I need you to understand that straight people don’t exist.

That’s a glib abbreviation, mind you. Of course ‘straight people’ exist. They exist like all kinds of social constructs and communicated ideas humans have do. Our morality systems are modes of communication, and so are our nations and ideologies and shared cultural histories. Starting from bang the rocks together and moving upwards, humanity looks at the world in a really complicated latticework of things that we are definitely confident exist, and we treat as if they do exist, because we can interface with them because they exist. Money does not exist, except we all believe it exists and acknowledge that belief, and so, we can use money. In a way, money is one of our great communal tricks, with a significant portion of seven billion people just deciding to go along with it because it works enough.
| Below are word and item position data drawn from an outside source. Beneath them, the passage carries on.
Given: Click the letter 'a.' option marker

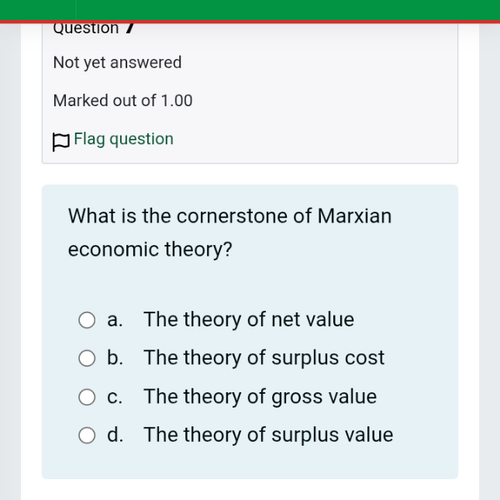Looking at the screenshot, I should 115,320.
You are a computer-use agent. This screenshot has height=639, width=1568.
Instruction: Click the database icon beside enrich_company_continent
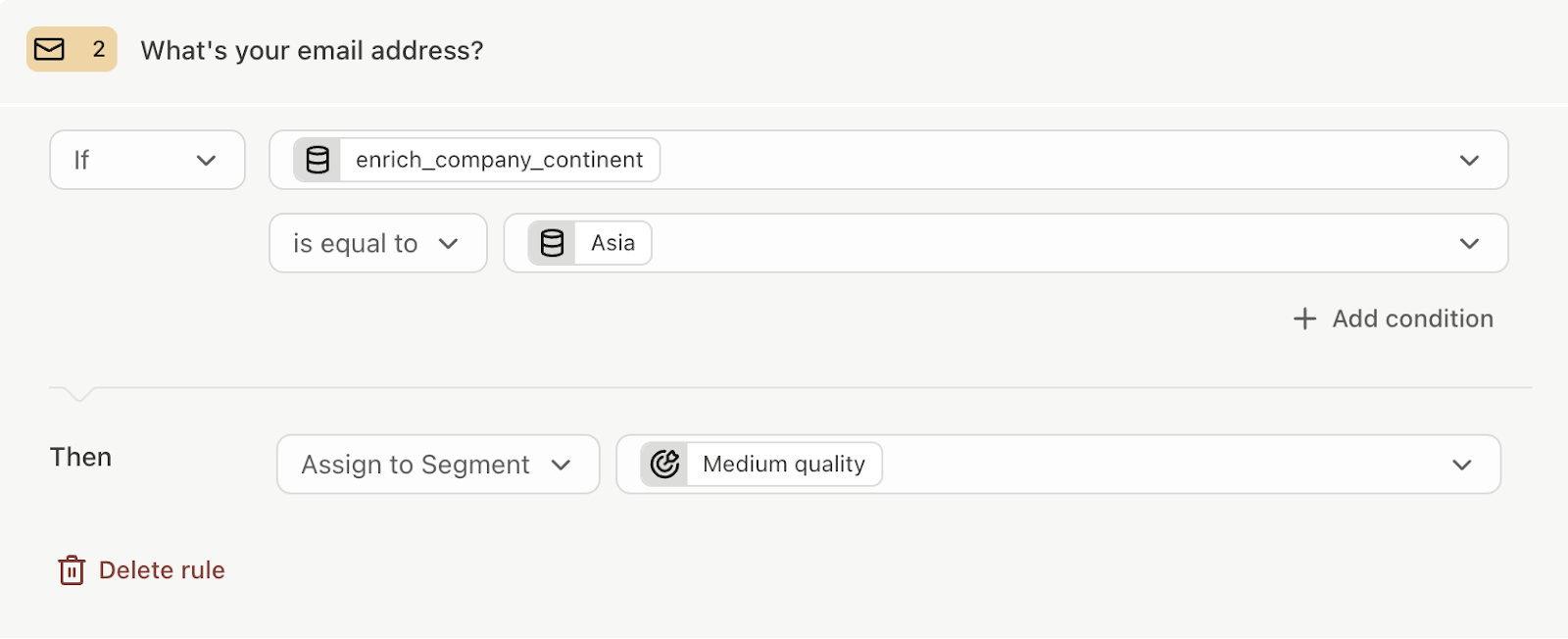point(318,160)
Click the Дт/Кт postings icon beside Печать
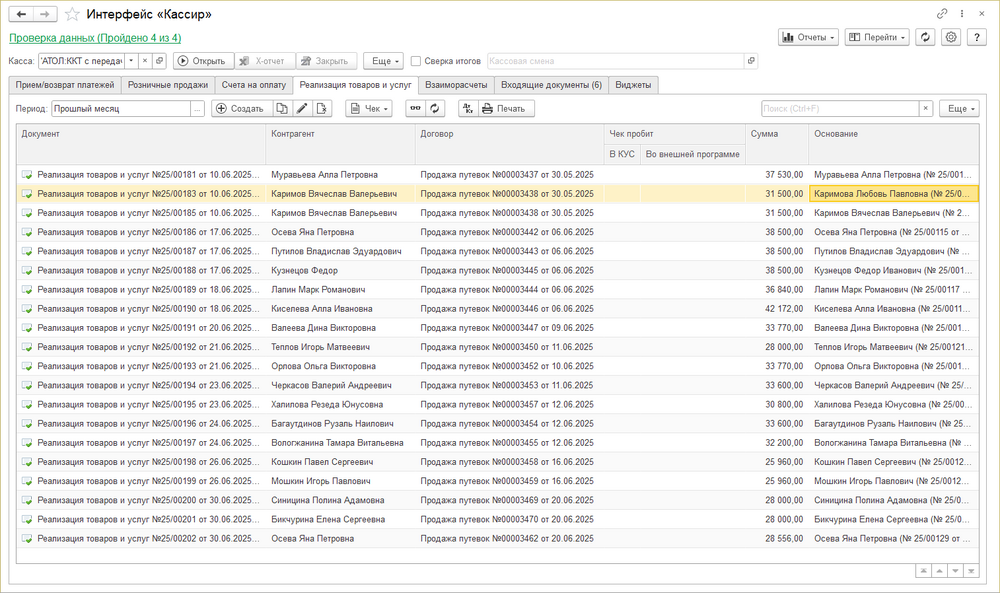The image size is (1000, 593). tap(467, 108)
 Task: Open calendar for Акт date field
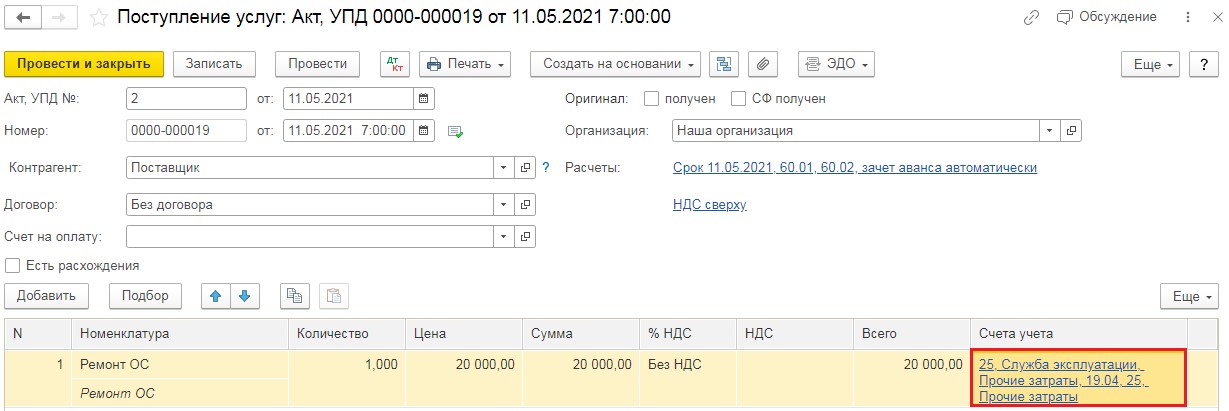pos(424,99)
Thing is, ‘straight people’ are just as much a social construct as anything else. Because the ideas of ‘male’ as a discrete unit of genders, ‘female’ as an equal and opposite discrete unit of genders, and the sexual and romantic combination of relationships between those two being ‘straightness’ are all made up.

Now, you might argue that they’re pretty useful – and for a lot of people they are! If we got rid of those categories tomorrow, we’d probably still want a pretty big bucket for a lot of the ‘men’ to occupy and the same with ‘women.’ But even then these are just English words I’m writing on a blog – there are other cultures with entirely different relationships to gender, and the reason we see these traits as inherent is part of an aggressive and widespread effort to ensure that we see them that way.

Seriously!

The world you live in is an overlay of complicated communication with other humans, sometimes implicit and sometimes not. Taboos and cultural norms are all a matter of the messages baked into the world around you, and one of those things is there is a ‘straightness’ that exists, and it is overwhelmingly the norm. It’s something we can’t even dig into meaningfully, because all the tools we use to talk about it are encrusted with these same ideas. To talk about straightness is to acknowledge straightness exists, and that means all the ideas about different ways of viewing sexuality down underneath the system that we’ve got laid on top of it are themselves going to have to approach the world in these weird, wonky, circular ways.

And once you start questioning these foundational elements of the way we view the world, you get things turning weird real fast. Genders don’t inherently exist. Sexuality is an observed human activity we communicate about – it may be a byproduct of your unique chemistry and may have trends, but that doesn’t mean it’s intrinsic and immutable.

This was once asked to me as ‘are humans inherently queer.’ The answer is ‘not really, but kinda.’

Humans don’t have an inherent character to them, a singular identity that is born out of who and what they are. We have the sum of our choices and experiences and the ways we communicate.

Also some of us are cranky little raptor gremlins and they will inevitably scree at the tweet promoting this.